With more and more stories out about viruses and bacterium (poop’s overachieving cousins, who for reasons unclear to me, are more socially acceptable to talk about) I’d like to do my part to fan the larger feces family’s flames, so to speak, as part of a multi-pronged effort to spread the fascination with poop. And what better way to do that than through a series of vignettes…on viruses, bacteria, and feces:

    • Part 1: Patient Zero. The origins of how AIDS came to the US (spoiler alert: it’s not that flight attendant everyone keeps blaming).
    • Part 2: My Turkish toilet. A story of me learning how to poop again at age 20 while I was studying abroad in Africa, with a Turkish toilet.

Here we go…

PART 1: Patient Zero

When I studied abroad in Africa, one of our field trips was to a witch doctor healing camp™. Now if I’ve said it once, I’ve said it a million times: I love when a stereotype goes out of its way not to deviate at all from the mental image you’ve locked away, and the witch doctor healing camp, thankfully, followed through on it’s promises: a tribal dance show, a panel of “healed” patients, thatched huts and a ritualistic offering of a cow.

As a bit of background, Senegal is part of french-speaking Africa, and though I had taken french for nine years at that point, I was barely conversational with my two year old host child (generationally, I refused to call her my host sister, me being 20 at the time). My beautiful, white smile paired together with the other students in my program (who I relied on as translators) got me linguistically through those four months… but as I always say: it takes a village.

So in a nutshell, it’s already hard enough for me to maintain interest in presentations, much less when they’re in French at a crazy ass witch doctor healing camp (I guess it’s worth noting at this point that it’s official name was probably something like a “holistic healing center”). Drifting in and out of consciousness, I suddenly started to hear a few words that caused me to perk up: “SIDA” (which is AIDS in French), “American” and “pharmaceutical companies.” I started paying attention again, and shot my friends a very confused glance:

“Ummm?? Did he just say what I think he said”


“Gurrrrrl!” Incidentally, this conversation happened entirely with our eyes.

The presenter/witch doctor had just said that AIDS was brought over to Africa by American pharmaceutical companies who did testing in villages even though they knew the consequences of the virus. I raised my hand:

“Umm, hi. Yes, Christopher Katsaros representing the fine state of California, thanks,” building the brand wherever I go, “everyone knows that AIDS actually came when an African villager had sex with a monkey, duh.” Of course, in my follow-up, I cited dozens of Southpark episodes and the like as evidence. You’re not getting anything passed this Leslie Stahl, Africa.

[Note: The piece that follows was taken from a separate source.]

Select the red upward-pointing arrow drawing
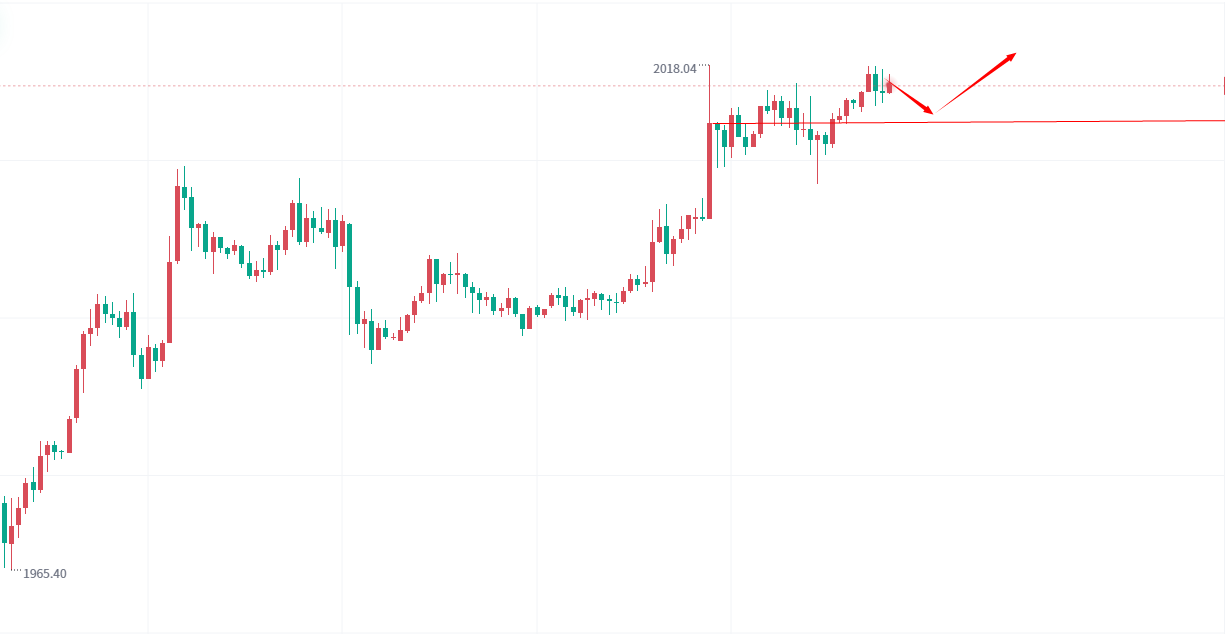 click(975, 82)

So, aside from being a colossal waste of time, all of what you just read is a roundabout way of saying that most us have a vague idea where AIDS originated, but not really. There was this flight attendant who was really gay and that sounds like an interesting and semi-plausible story so let’s just go with that.

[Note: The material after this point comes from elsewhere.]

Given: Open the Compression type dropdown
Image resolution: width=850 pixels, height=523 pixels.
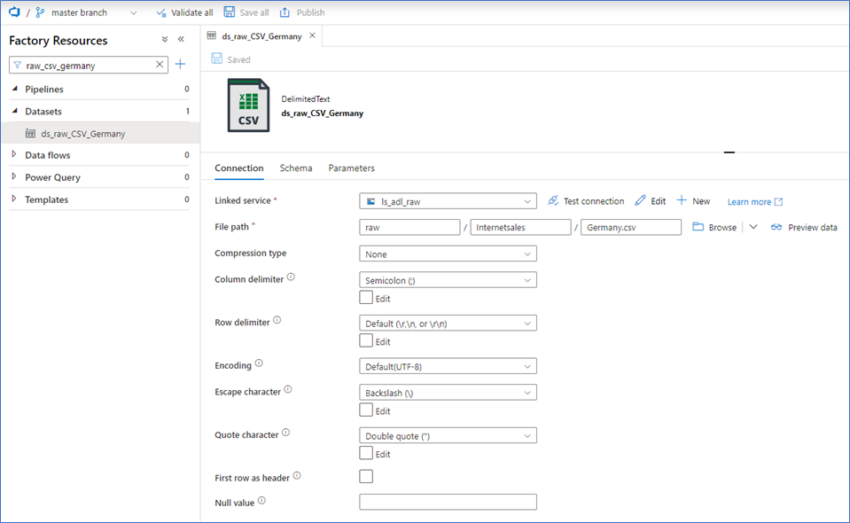Looking at the screenshot, I should (x=447, y=254).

That story gained ground after a CDC report in the early 80s looked at AIDS victims and their sexual partners, and all pointed back to Gaetan Dugas–that “devastatingly handsome” flight attendant, who sadly is nowhere near as attractive as stories make him out to be. This is actually the first time that the term “Patient 0” was used. However, scientists have since studied the genetic makeup of the virus which has showed that (a) it was in the United States as early as 1966, when Dugas was a youth and before he entered the United States and that (b) it probably transferred to humans from a small village deep in Congo in the early 1900s.

RadioLab looked into the origins of AIDS and I don’t even want to try and summarize it because it’s far and away the most rewarding way you can spend 26 minutes of your life (listen here). If you’re listening to the podcast, it’s part of Season 10 Episode 4, a three-part episode that looks at Patient Zeros including “Typhoid Mary,” a real person who was a cook on Long Island. Do yourself a favor and just listen to it.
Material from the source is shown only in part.